◆ **Collected data entries**
+ + + +

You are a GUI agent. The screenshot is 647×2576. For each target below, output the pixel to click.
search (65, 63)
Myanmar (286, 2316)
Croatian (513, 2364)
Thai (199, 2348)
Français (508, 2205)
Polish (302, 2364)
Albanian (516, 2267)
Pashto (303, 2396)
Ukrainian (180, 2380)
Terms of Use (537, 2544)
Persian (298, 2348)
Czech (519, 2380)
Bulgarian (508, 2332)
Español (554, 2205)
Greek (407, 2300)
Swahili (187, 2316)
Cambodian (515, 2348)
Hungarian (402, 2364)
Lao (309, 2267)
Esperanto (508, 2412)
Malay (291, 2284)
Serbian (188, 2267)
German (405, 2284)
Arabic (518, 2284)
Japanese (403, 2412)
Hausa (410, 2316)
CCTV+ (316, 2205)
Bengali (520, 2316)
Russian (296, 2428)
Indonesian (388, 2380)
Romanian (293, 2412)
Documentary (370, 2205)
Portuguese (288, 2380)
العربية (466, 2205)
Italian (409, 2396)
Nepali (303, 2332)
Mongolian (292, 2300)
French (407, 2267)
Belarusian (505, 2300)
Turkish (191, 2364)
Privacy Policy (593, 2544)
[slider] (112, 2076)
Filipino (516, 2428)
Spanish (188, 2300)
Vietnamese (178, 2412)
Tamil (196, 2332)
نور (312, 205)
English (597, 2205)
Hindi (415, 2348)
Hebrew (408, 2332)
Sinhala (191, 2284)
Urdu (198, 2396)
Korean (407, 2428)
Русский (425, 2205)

+ + + +

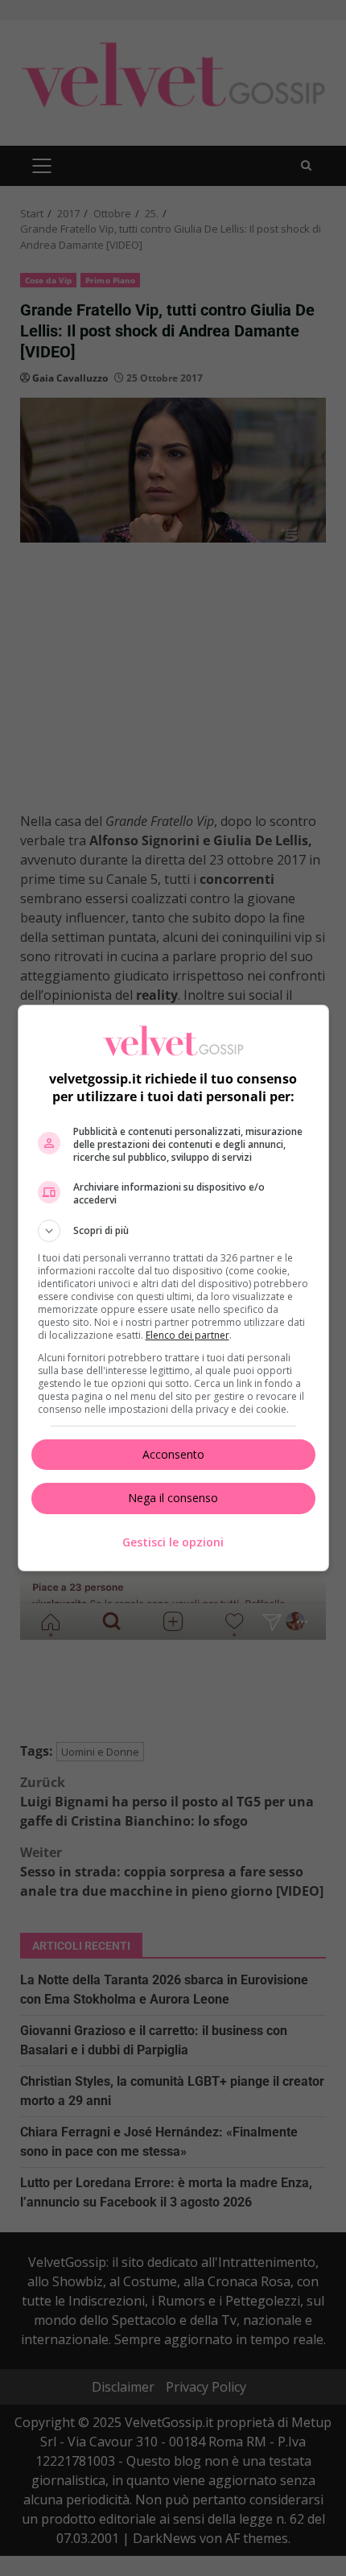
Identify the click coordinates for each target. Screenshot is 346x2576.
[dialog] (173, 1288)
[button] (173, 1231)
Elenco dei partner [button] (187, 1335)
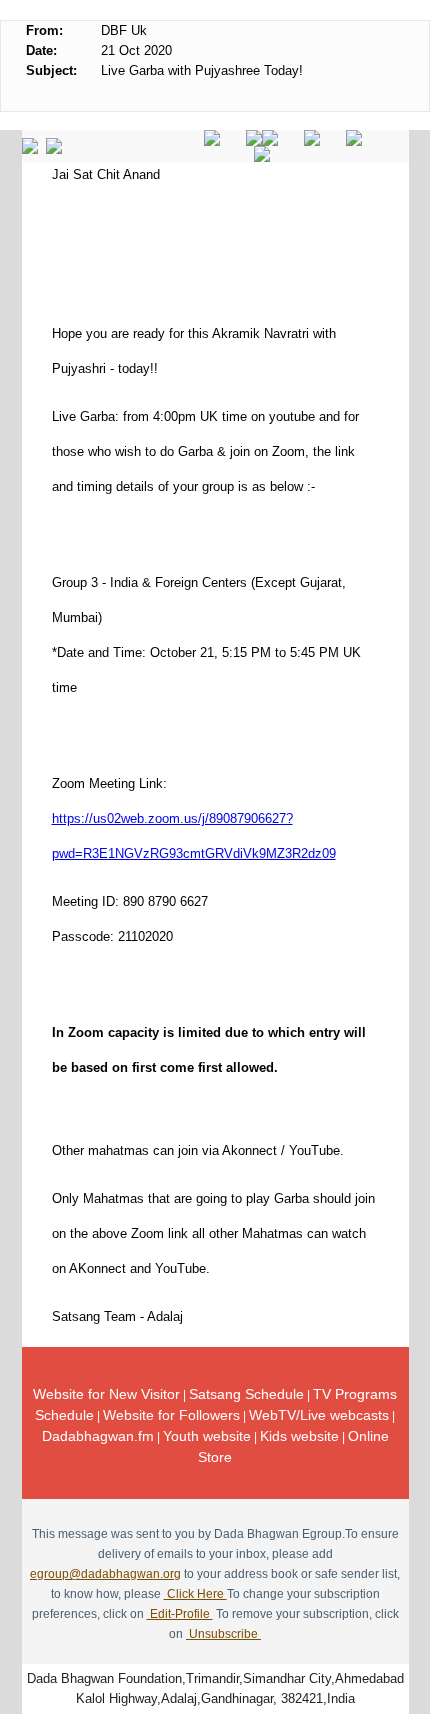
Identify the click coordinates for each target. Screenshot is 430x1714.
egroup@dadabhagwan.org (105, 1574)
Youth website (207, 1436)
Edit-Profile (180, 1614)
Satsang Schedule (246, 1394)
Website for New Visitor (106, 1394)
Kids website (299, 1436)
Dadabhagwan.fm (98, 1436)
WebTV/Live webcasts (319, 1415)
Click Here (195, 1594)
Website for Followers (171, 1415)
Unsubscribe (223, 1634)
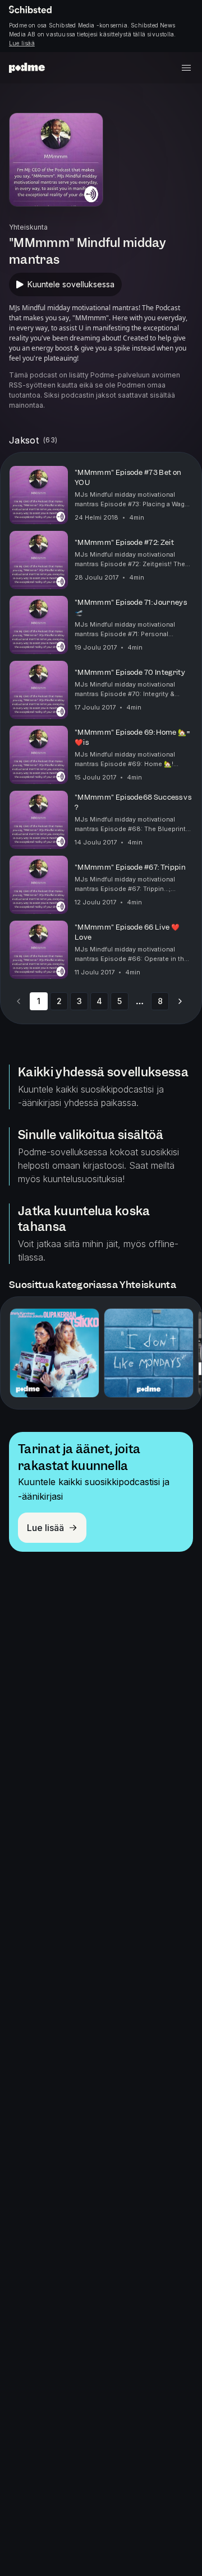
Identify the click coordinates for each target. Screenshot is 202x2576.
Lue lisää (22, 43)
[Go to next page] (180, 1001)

+ + + +

◆ **To do**
Pictures aside, print exactly the lines above starting with the one containing "Unsubscribe (223, 1634)" and going on through the one containing "[Go to next page] (180, 1001)".

◆ **Written reply**
Unsubscribe (223, 1634)
Identify the click coordinates for each target. Screenshot is 202x2576.
Lue lisää (22, 43)
[Go to next page] (180, 1001)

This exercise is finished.